**Set task:** Reproduce every one of the records below word for word, with each line unchanged and in its original order.

**Records for processing:**

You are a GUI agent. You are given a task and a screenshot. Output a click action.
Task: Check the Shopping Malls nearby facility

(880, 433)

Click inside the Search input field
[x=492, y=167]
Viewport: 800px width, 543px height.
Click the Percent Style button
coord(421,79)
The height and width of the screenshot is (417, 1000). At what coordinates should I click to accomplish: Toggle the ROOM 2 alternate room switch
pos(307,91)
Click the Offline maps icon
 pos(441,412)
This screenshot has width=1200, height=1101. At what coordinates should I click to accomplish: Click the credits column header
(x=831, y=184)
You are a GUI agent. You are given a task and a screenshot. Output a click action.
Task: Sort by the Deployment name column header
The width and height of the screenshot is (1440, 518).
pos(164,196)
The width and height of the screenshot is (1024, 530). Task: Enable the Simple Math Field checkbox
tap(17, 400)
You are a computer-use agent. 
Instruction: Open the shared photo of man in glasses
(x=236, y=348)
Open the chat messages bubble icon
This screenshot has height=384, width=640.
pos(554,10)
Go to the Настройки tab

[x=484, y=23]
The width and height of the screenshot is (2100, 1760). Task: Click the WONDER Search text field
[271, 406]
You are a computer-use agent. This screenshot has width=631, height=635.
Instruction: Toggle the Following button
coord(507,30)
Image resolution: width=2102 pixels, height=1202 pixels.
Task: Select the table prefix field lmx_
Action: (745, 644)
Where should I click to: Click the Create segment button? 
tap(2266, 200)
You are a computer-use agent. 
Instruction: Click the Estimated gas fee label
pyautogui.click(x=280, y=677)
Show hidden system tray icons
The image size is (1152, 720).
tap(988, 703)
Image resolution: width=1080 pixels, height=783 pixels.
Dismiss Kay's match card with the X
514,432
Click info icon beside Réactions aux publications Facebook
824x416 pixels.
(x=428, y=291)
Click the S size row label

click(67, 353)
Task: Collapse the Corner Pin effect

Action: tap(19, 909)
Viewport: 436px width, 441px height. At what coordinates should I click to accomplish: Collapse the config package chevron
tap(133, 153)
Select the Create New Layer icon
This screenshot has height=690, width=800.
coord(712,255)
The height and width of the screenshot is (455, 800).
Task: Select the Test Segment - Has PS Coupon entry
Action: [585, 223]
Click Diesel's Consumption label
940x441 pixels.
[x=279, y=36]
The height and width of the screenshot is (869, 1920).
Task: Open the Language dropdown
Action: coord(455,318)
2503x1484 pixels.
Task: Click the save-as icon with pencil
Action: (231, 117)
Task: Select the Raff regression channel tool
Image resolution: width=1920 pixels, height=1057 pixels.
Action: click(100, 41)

**Response:**
You are a GUI agent. You are given a task and a screenshot. Output a click action.
Task: Check the Shopping Malls nearby facility

(880, 433)

Click inside the Search input field
[x=492, y=167]
Viewport: 800px width, 543px height.
Click the Percent Style button
coord(421,79)
The height and width of the screenshot is (417, 1000). At what coordinates should I click to accomplish: Toggle the ROOM 2 alternate room switch
pos(307,91)
Click the Offline maps icon
 pos(441,412)
This screenshot has width=1200, height=1101. At what coordinates should I click to accomplish: Click the credits column header
(x=831, y=184)
You are a GUI agent. You are given a task and a screenshot. Output a click action.
Task: Sort by the Deployment name column header
The width and height of the screenshot is (1440, 518).
pos(164,196)
The width and height of the screenshot is (1024, 530). Task: Enable the Simple Math Field checkbox
tap(17, 400)
You are a computer-use agent. 
Instruction: Open the shared photo of man in glasses
(x=236, y=348)
Open the chat messages bubble icon
This screenshot has height=384, width=640.
pos(554,10)
Go to the Настройки tab

[x=484, y=23]
The width and height of the screenshot is (2100, 1760). Task: Click the WONDER Search text field
[271, 406]
You are a computer-use agent. This screenshot has width=631, height=635.
Instruction: Toggle the Following button
coord(507,30)
Image resolution: width=2102 pixels, height=1202 pixels.
Task: Select the table prefix field lmx_
Action: (745, 644)
Where should I click to: Click the Create segment button? 
tap(2266, 200)
You are a computer-use agent. 
Instruction: Click the Estimated gas fee label
pyautogui.click(x=280, y=677)
Show hidden system tray icons
The image size is (1152, 720).
tap(988, 703)
Image resolution: width=1080 pixels, height=783 pixels.
Dismiss Kay's match card with the X
514,432
Click info icon beside Réactions aux publications Facebook
824x416 pixels.
(x=428, y=291)
Click the S size row label

click(67, 353)
Task: Collapse the Corner Pin effect

Action: tap(19, 909)
Viewport: 436px width, 441px height. At what coordinates should I click to accomplish: Collapse the config package chevron
tap(133, 153)
Select the Create New Layer icon
This screenshot has height=690, width=800.
coord(712,255)
The height and width of the screenshot is (455, 800).
Task: Select the Test Segment - Has PS Coupon entry
Action: [585, 223]
Click Diesel's Consumption label
940x441 pixels.
[x=279, y=36]
The height and width of the screenshot is (869, 1920).
Task: Open the Language dropdown
Action: coord(455,318)
2503x1484 pixels.
Task: Click the save-as icon with pencil
Action: (231, 117)
Task: Select the Raff regression channel tool
Image resolution: width=1920 pixels, height=1057 pixels.
Action: click(100, 41)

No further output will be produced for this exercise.